This Saturday, three large cruise ships will converge at Canada Place cruise ship terminal bringing some 14,000 passengers (or guests, as we call them) here in a single day to start or finish their cruise vacation. Unfortunately, for guests travelling on three big ship-days like this Saturday, their experience in this beautiful port city may be tarnished by long lines and wait times, and congestion and confusion trying to get in or out of Canada Place.
The fact is, Canada Place was never designed to handle multiple ships of the size that are commonplace today, and will be even bigger in the future. It’s hard to imagine that the cruise ship facility that opened under the iconic white sails of Canada Place back in 1986 could handle up to five ships. And together with the two-berth Ballantyne facility east of downtown, Vancouver could accommodate up to seven ships at once. But that was over 30 years ago and a completely different era when the average cruise ship carried far fewer guests and offered very few of the array of amenities that one would see on a vessel calling Vancouver today.

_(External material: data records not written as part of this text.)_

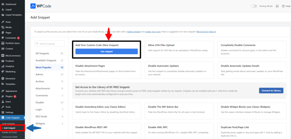291x139 pixels.
Task: Select the Allow SVG Files Upload card
Action: [x=179, y=48]
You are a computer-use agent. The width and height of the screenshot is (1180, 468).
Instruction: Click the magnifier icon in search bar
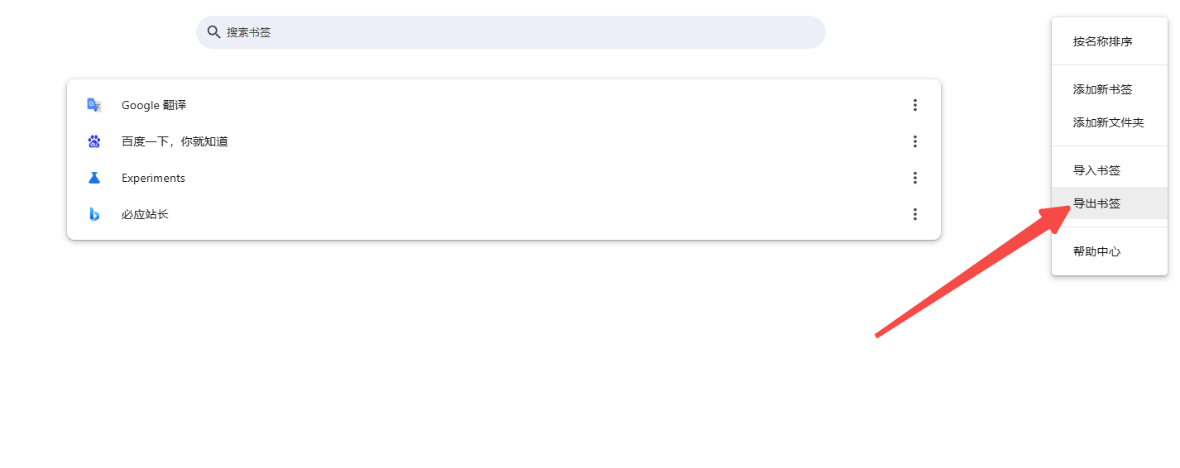point(213,32)
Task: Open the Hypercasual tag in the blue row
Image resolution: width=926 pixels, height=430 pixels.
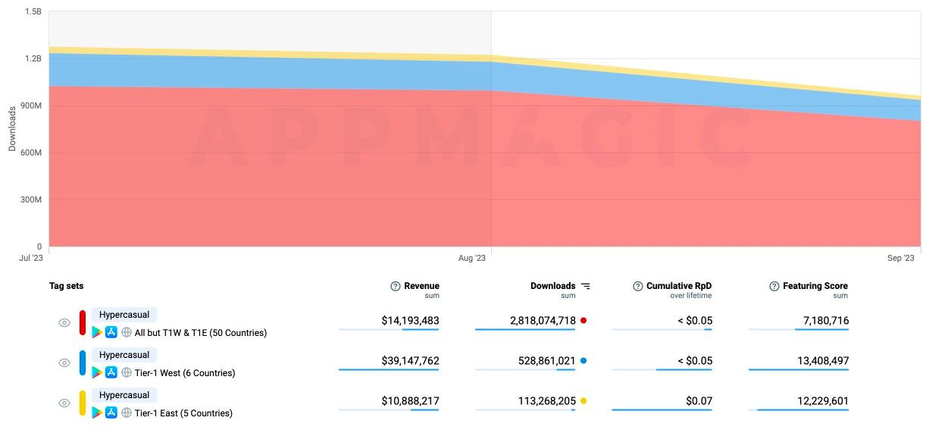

This season, Vancouver will welcome 840,000 cruise passengers — nearly three times as many as it did during Expo 86. And today, all of them are being funneled through a single terminal — the now three-berth Canada Place — as the Port of Vancouver recently closed the Ballantyne cruise facility for good. As the industry grows and ships get bigger, Canada Place will be put under the stress of more days like this Saturday. The result, we fear, will be a further decline in guest satisfaction and a growing stain on Vancouver’s international tourism reputation.
Cruising is big business for Vancouver and B.C. In 2016, the cruise lines, their guests and crew spent nearly $1 billion directly in B.C., employing local residents by the thousands — from longshore workers to taxi drivers to entertainers to summer students – and everything in between. All in, the total economic impact of the cruise industry in B.C. now totals $2.2 billion per year.
The cruise industry worldwide is growing. Passenger volumes are increasing by about seven per cent per year and global cruise ship capacity is set to expand by 40 per cent over the next decade. B.C. is well positioned to share in that growth and the resulting economic benefits. But the risk is, as cruise lines and their guests feel the growing strain of inadequate capacity in Vancouver, they will look for alternatives. Increasingly, Seattle is the alternative — a port that is growing its cruise business rapidly and has plans to double the economic benefits cruising brings to Washington State in the next decade. For every ship that foregoes Vancouver as a home port call — or is moved to another market — $3 million in direct local economic activity goes with it.
Like the cruise industry, convention business delivers significant benefits to the B.C. economy. Conventions at the Vancouver Convention Centre alone generate an estimated $300 million a year in economic activity. Unlike the cruise industry, however, when it became apparent that convention space in Vancouver was inadequate, new capacity was built. For the cruise industry, capacity in Vancouver has been reduced.
The cruise industry must plan years into the future. If Vancouver is to maintain its place on the Alaska cruise itinerary and take advantage of global growth, it needs to do the same. The Port’s current plans, focused on optimizing cruise business at Canada Place, will not adequately address current constraints or future opportunities. It’s time for a new plan. The cruise industry is looking to our partners at the Port, in the tourism sector and in government to work with us on a new plan that responds to evolving industry trends — and ensures the city, the region and the province can continue to share in the benefits of this popular and growing industry.
Greg Wirtz is president and CEO of Cruise Lines International Association, North West and Canada.